Second Vice President of the Chamber of Deputies
- Incumbent
- Assumed office 1 February 2023
- President: Arthur Lira
- Preceded by: André de Paula

Personal details
- Born: Sóstenes Silva Cavalcante 16 January 1975 (age 51) Maceió, Alagoas, Brazil
- Party: PL (2022–present)
- Other political affiliations: PSD (2013–2016); DEM (2016–2022); UNIÃO (2022);
- Website: www.lagoadigital.com/sostenes/

Religious life
- Religion: Christian
- Denomination: Neopentecostal
- Church: Assembly of God

= Sóstenes Cavalcante =

Brazilian politician

Sóstenes Silva Cavalcante (born 16 January 1975) is a Brazilian politician and pastor. Although born in Alagoas, he has spent his political career representing Rio de Janeiro (state), having served as state representative since 2015.

==Personal life==
Cacalcante is married to Isleia Cavalcante. He is a pastor of the Assembleias de Deus church.

==Political career==
Cavalcante voted in favor of the impeachment against then-president Dilma Rousseff and political reformation. He would later back Rousseff's successor Michel Temer against a similar impeachment motion, and also voted in favor of the Brazil labor reform (2017).

Due to his evangelical beliefs Cacalcante is strongly against same-sex marriage, and since his time in the chambers of deputies has been pushing for a bill that would define marriage as exclusively between a man and woman.
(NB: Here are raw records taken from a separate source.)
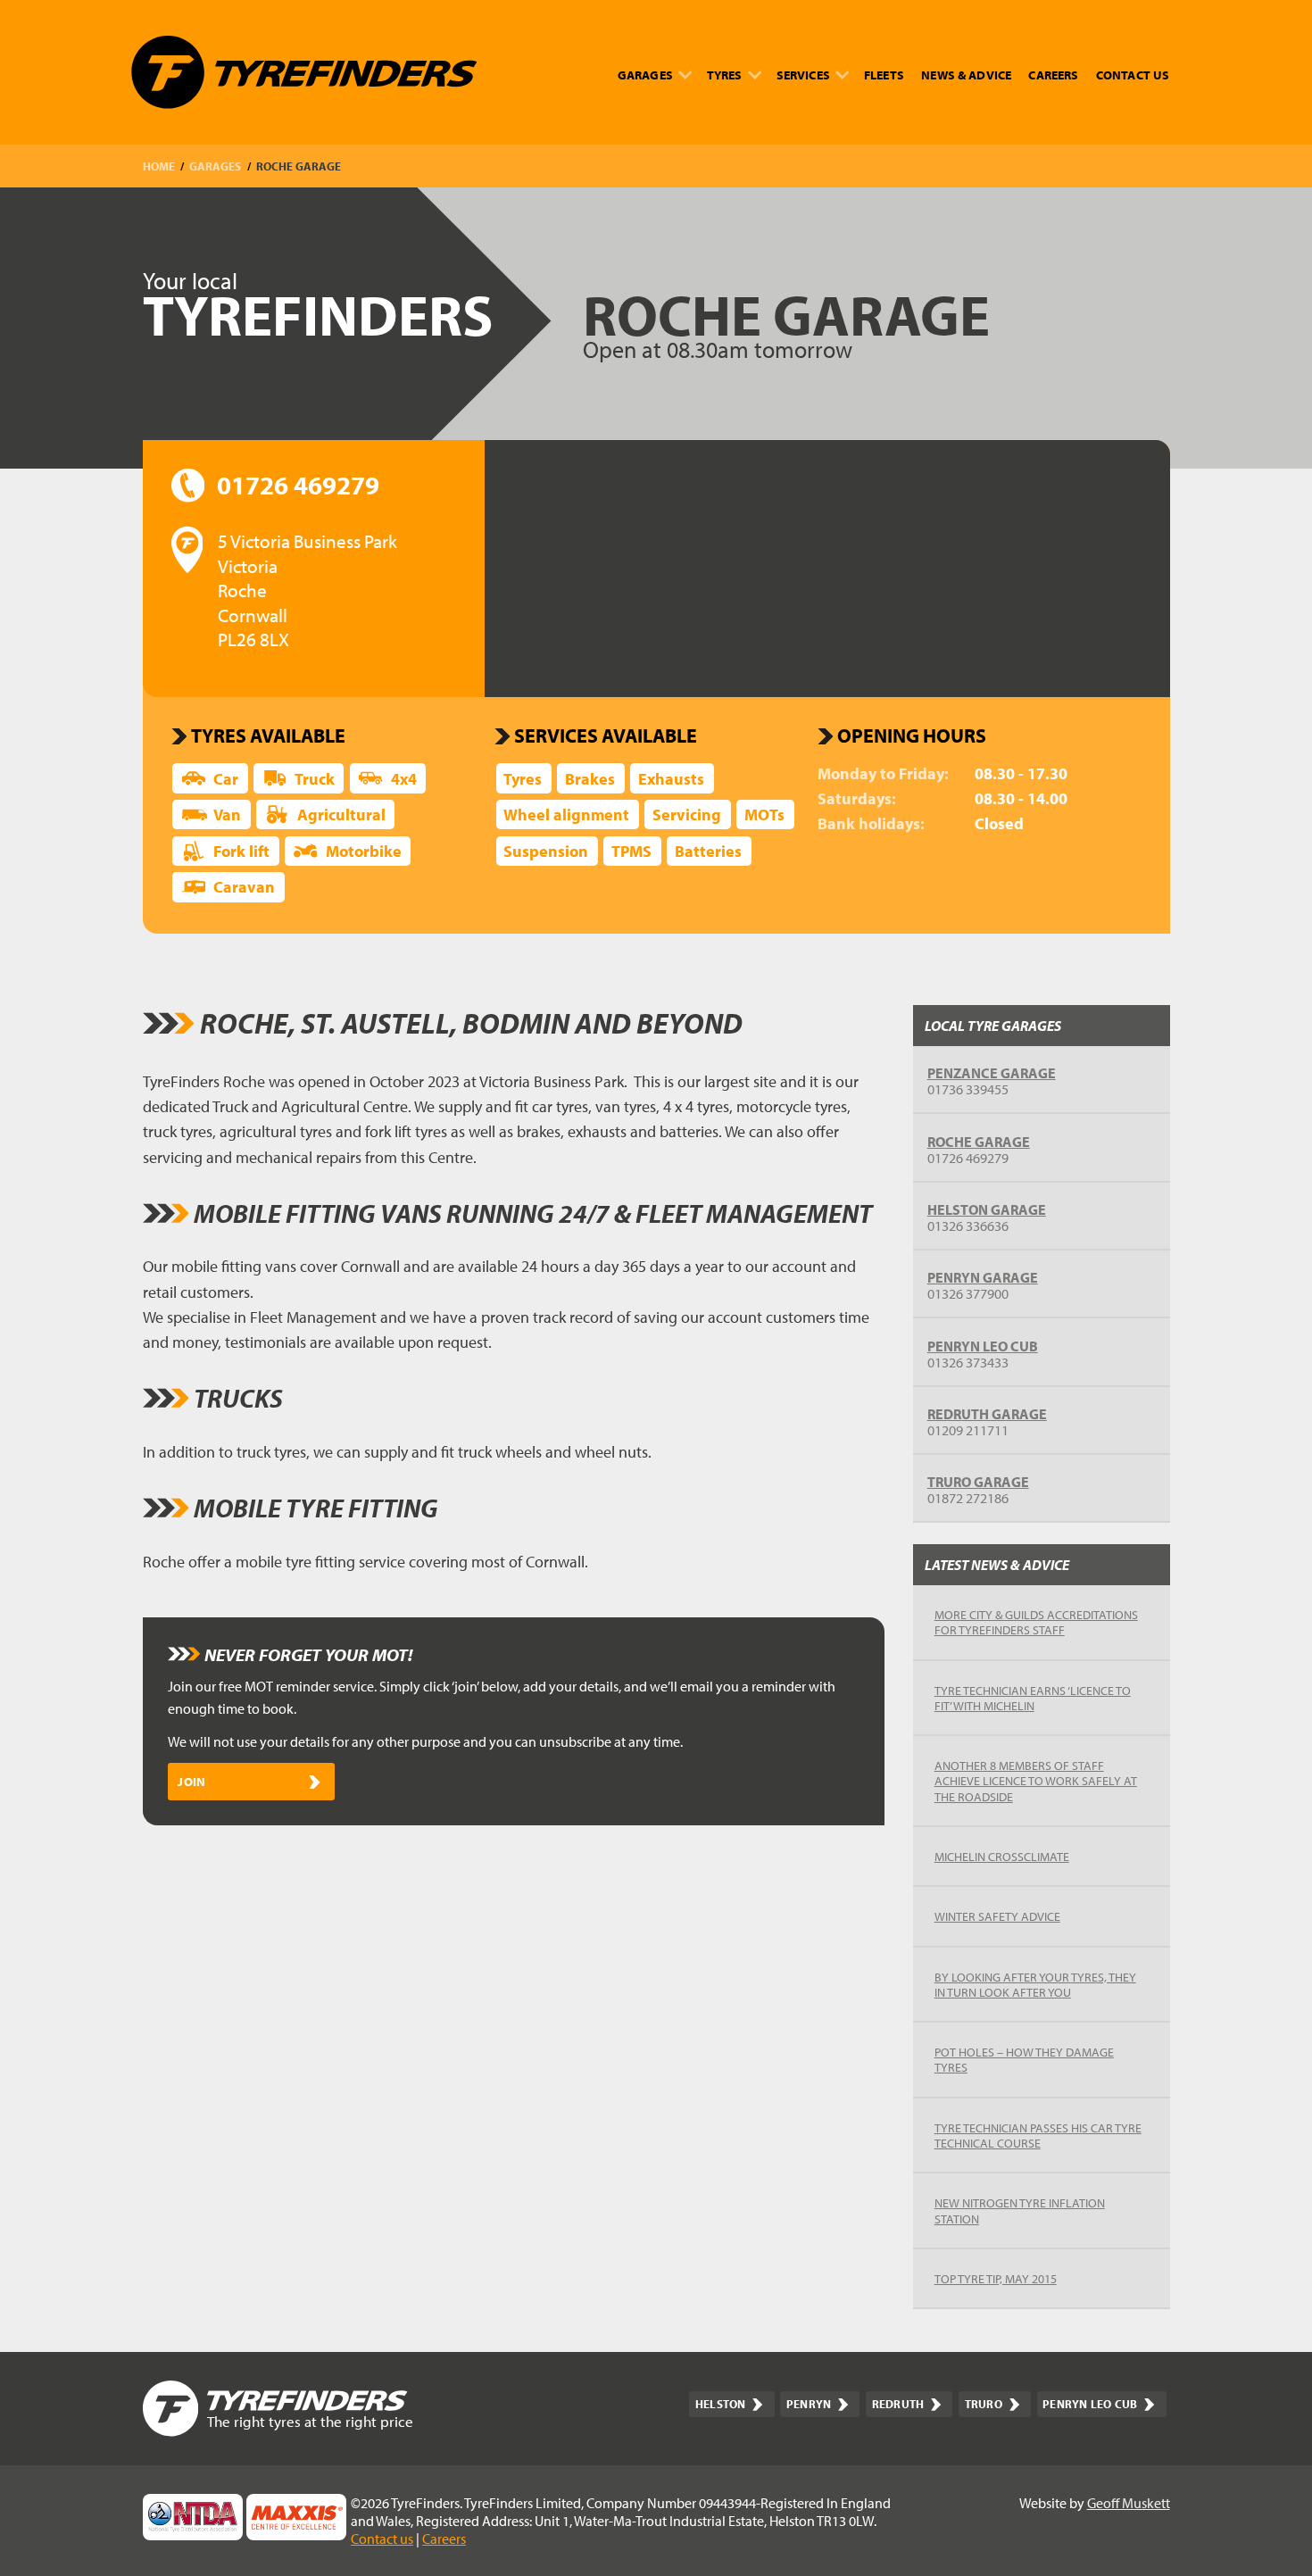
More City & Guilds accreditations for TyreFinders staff (1036, 1622)
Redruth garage (987, 1414)
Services (803, 74)
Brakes (590, 779)
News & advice (966, 74)
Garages (645, 74)
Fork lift (241, 851)
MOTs (764, 814)
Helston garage (986, 1209)
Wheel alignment (566, 814)
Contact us (1132, 74)
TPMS (631, 851)
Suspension (545, 851)
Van (227, 814)
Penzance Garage (991, 1073)
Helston (720, 2404)
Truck (315, 779)
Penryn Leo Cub (982, 1346)
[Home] (303, 72)
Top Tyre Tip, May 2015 (995, 2278)
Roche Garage (978, 1142)
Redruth (898, 2404)
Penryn (809, 2404)
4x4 (404, 779)
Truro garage (978, 1482)
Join (191, 1781)
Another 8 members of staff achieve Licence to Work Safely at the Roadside (1035, 1781)
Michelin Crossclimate (1001, 1856)
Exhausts (671, 779)
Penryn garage (982, 1277)
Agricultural (341, 814)
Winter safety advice (997, 1915)
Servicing (686, 814)
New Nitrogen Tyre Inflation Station (1019, 2210)
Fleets (884, 74)
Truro (983, 2404)
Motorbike (364, 851)
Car (225, 779)
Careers (1053, 74)
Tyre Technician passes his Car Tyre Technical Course (1038, 2135)
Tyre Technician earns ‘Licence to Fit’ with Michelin (1032, 1698)
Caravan (244, 887)
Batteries (708, 851)
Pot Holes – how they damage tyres (1024, 2059)
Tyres (725, 74)
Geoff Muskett (1128, 2503)
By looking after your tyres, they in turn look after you (1035, 1984)
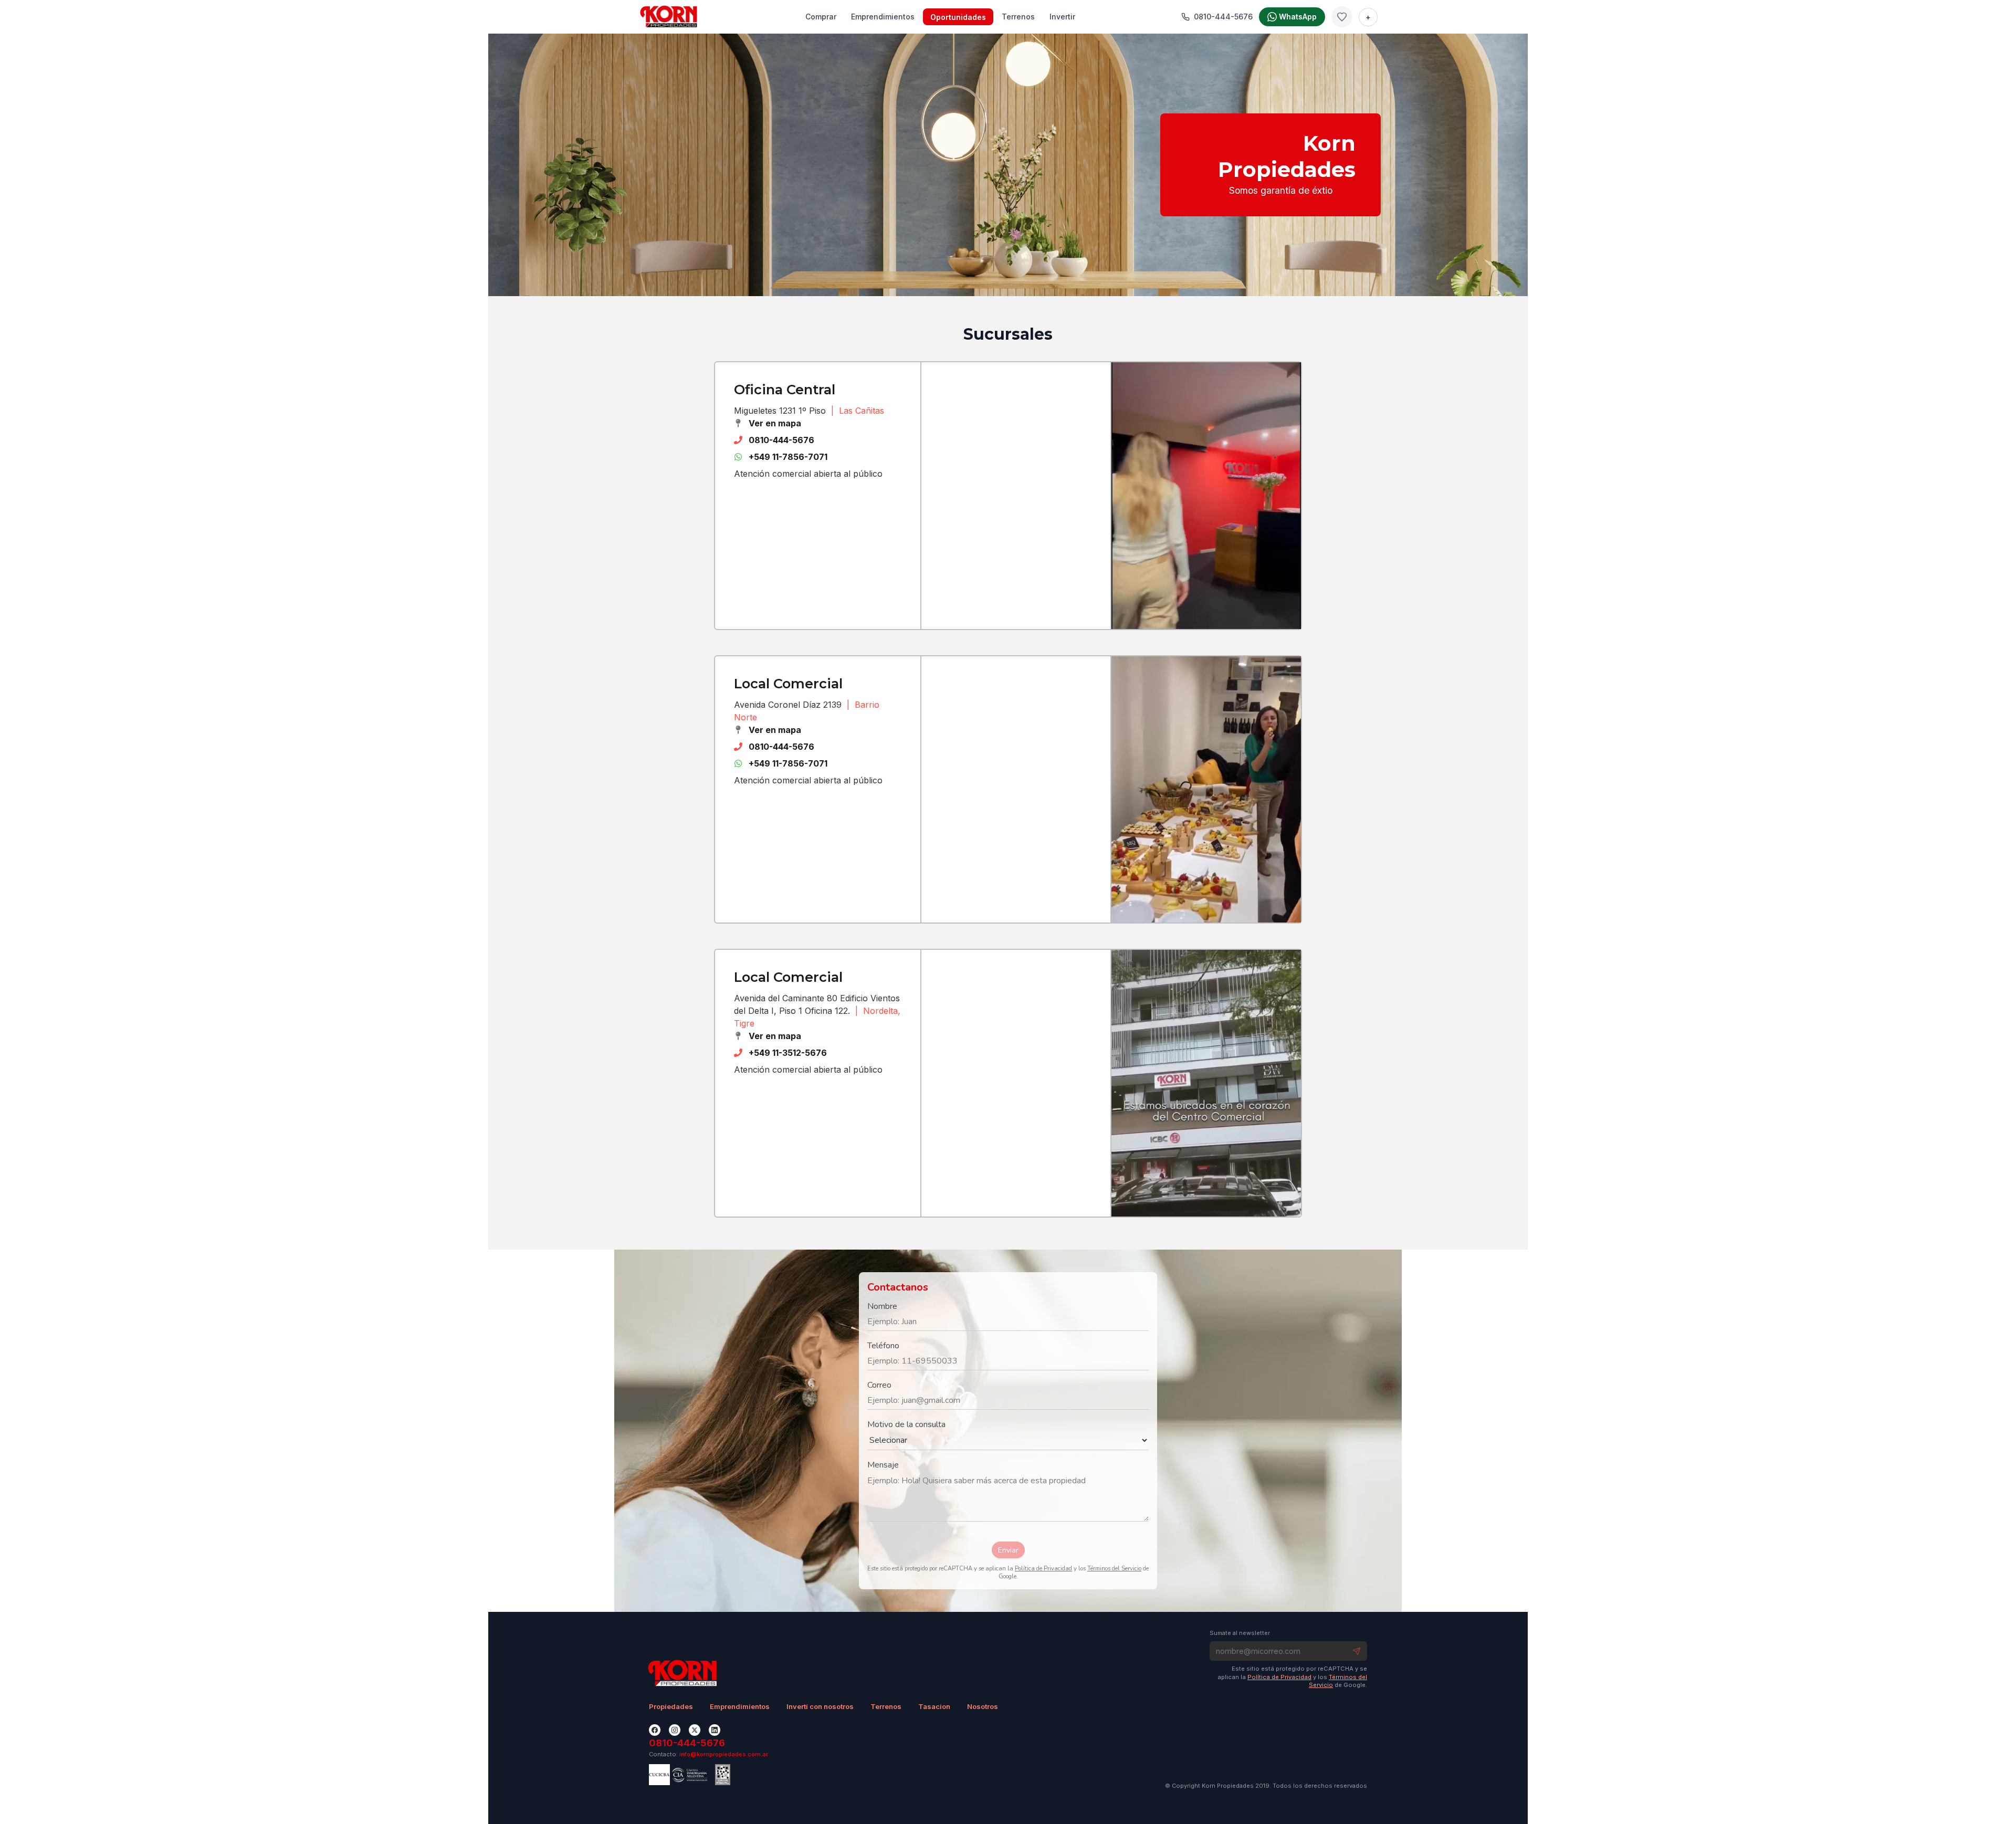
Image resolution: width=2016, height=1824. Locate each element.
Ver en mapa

During his time in office Cacalcante has lobbied with other evangelical politicians including Eduardo Cunha and Everaldo Pereira.

=== PL 1904/2024 ===
In 2024, he proposed the PL 1904/2024, which equates abortion after 22 weeks of gestation to simple homicide and restrictions, including in cases of pregnancy resulting from rape, cases in which abortion is permitted under current legislation.

Cavalcante stated that he proposed the bill to "test" whether Former President Luiz Inácio Lula da Silva would fulfill his promise not to veto projects of a moral nature.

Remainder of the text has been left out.